## [Questions to answer]
1. Rewrite the passage of the article on B.C. farms during the coronavirus crisis between "Bill Zylmans is" and "Vancouver April 7.", inclusive, substituting "carrots" for "potatoes".
2. From the article on B.C. farms during the coronavirus crisis, list each requirement or expense that farmers bear in bringing in temporary foreign workers.

## [Document extract]
Bill Zylmans is used to growing potatoes. The coronavirus crisis, however, has resulted in growing headaches for the owner of W&A Farms in Richmond.
“We had a two-week window there that ended about a week ago where we couldn’t find a truck if our life depended on it,” the lifelong farmer told Business in Vancouver April 7.
Zylmans said his go-to trucking companies had been enlisted by big grocers to make long hauls south of the border to restock depleted store shelves.
But as hoarding has eased off over the past few weeks, a sense of stability has returned to food transportation, he said.
“The public has settled down, and this impulse-buying and stockpiling has slowed down phenomenally.”
Zylmans added that his farm’s own on-site retail outlet selling meat and potatoes saw a significant spike in business.
“Supplies have increased, and we’ve settled down and we’re OK. But there’s still glitches along the way, and it’s not going to be a cakewalk.”
Labour is one issue facing B.C. farmers as they seek to meet demand for the upcoming planting and harvest seasons.
Temporary foreign workers (TFWs) will be allowed into Canada to help farmers amid unprecedented travel restrictions on non-citizens and non-residents brought on by the COVID-19 pandemic.
But employers will be required to isolate workers for 14 days after entry into the country or risk being prohibited from hiring TFWs.
Canada’s food security depends on assistance from 60,000 workers, who begin arriving in B.C. this week on flights chartered by industry and paid for by employers.
The restrictions put considerably more pressure on industry to adapt, according to BC Agricultural Council executive director Reg Ens.
In addition to bearing the expense of chartered flights, which Ens said cost as much as double commercial flights, farmers are required to upgrade the housing for migrant workers who will be in quarantines for two weeks before they can begin working.
Farmers will also be paying the workers who will be unable to work until their quarantine period passes. But for now, Ens said, the province’s food supply is not in jeopardy.
“There’s been some disruptions, we’ve seen some shortages here and there, but overall we have lots of food in B.C. It might take some tweaking of the supply chain to get it into the right distribution channels, but there’s no shortage of food.”
Problems may emerge in the long term due to uncertainty over market conditions brought on by the pandemic.
“Do I invest more money in this crop or do I wait this cycle out?” Ens said.

## [Given entries]
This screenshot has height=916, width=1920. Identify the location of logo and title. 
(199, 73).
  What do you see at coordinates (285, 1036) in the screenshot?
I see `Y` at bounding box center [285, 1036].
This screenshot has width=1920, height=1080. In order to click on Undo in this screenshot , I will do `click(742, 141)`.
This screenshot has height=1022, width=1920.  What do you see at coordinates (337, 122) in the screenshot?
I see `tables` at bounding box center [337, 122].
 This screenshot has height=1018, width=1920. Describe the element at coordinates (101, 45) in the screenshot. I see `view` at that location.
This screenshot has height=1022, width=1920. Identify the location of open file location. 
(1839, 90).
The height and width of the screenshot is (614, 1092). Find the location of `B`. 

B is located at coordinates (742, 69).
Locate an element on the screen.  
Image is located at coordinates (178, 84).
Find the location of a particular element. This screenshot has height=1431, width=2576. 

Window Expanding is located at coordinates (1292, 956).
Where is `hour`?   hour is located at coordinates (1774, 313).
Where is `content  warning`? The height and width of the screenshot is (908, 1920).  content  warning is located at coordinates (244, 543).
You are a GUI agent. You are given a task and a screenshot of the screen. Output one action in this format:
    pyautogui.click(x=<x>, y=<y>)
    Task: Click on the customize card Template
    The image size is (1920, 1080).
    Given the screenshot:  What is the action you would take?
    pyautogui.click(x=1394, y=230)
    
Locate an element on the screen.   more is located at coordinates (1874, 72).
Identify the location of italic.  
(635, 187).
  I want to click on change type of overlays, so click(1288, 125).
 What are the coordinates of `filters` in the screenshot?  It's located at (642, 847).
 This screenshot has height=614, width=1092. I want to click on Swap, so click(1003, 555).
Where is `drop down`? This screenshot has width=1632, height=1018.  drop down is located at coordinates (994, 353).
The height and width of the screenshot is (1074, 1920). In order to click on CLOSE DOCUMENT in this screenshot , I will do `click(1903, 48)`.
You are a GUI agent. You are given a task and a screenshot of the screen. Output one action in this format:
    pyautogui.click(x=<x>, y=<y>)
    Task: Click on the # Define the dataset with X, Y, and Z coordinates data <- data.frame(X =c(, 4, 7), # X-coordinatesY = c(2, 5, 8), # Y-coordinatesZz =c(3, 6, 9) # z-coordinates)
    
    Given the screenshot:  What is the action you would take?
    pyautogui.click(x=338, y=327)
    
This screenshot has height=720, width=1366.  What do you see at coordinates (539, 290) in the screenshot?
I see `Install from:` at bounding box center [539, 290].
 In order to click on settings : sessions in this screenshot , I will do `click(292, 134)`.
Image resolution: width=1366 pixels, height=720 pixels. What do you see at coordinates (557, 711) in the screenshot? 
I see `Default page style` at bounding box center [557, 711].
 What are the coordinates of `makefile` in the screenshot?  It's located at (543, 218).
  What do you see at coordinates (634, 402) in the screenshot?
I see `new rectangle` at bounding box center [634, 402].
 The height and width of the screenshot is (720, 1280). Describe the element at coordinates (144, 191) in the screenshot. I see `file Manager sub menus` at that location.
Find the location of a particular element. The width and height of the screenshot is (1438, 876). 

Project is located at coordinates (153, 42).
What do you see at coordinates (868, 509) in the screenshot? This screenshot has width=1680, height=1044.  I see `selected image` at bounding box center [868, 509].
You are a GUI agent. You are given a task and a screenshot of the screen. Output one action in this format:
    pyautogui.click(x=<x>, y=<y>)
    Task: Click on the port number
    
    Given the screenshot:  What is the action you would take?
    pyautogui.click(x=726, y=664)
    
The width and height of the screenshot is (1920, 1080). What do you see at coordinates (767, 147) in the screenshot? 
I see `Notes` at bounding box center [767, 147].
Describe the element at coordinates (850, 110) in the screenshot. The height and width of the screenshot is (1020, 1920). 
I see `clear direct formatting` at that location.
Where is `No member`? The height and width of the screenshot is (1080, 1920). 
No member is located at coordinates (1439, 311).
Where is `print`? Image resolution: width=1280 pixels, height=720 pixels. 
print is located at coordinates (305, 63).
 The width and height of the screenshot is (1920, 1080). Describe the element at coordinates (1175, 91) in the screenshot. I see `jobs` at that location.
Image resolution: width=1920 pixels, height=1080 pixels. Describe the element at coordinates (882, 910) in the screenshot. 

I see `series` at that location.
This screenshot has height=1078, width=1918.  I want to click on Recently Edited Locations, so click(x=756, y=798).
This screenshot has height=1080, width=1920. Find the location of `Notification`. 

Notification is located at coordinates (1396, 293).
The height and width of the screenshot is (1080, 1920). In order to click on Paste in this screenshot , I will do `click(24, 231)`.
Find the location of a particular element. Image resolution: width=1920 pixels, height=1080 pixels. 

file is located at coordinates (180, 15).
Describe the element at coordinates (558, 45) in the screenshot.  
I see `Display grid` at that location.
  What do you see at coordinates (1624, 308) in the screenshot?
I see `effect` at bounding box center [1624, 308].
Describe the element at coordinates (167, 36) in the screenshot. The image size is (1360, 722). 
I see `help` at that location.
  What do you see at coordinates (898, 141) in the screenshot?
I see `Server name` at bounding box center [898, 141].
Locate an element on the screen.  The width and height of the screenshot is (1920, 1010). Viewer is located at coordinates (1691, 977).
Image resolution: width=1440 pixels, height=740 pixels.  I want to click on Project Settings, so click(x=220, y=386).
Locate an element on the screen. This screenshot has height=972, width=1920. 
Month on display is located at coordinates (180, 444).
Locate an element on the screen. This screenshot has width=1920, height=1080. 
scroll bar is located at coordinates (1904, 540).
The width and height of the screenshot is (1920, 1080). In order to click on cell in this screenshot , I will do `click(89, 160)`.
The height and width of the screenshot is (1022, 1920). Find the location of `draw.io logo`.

## [Responses]
1.
Bill Zylmans is used to growing carrots. The coronavirus crisis, however, has resulted in growing headaches for the owner of W&A Farms in Richmond.
“We had a two-week window there that ended about a week ago where we couldn’t find a truck if our life depended on it,” the lifelong farmer told Business in Vancouver April 7.

2.
- Isolating the workers for 14 days after entry into the country
- Paying for chartered flights, which can cost as much as double commercial flights
- Upgrading housing for the workers during their two-week quarantine
- Paying the workers while they are unable to work during quarantine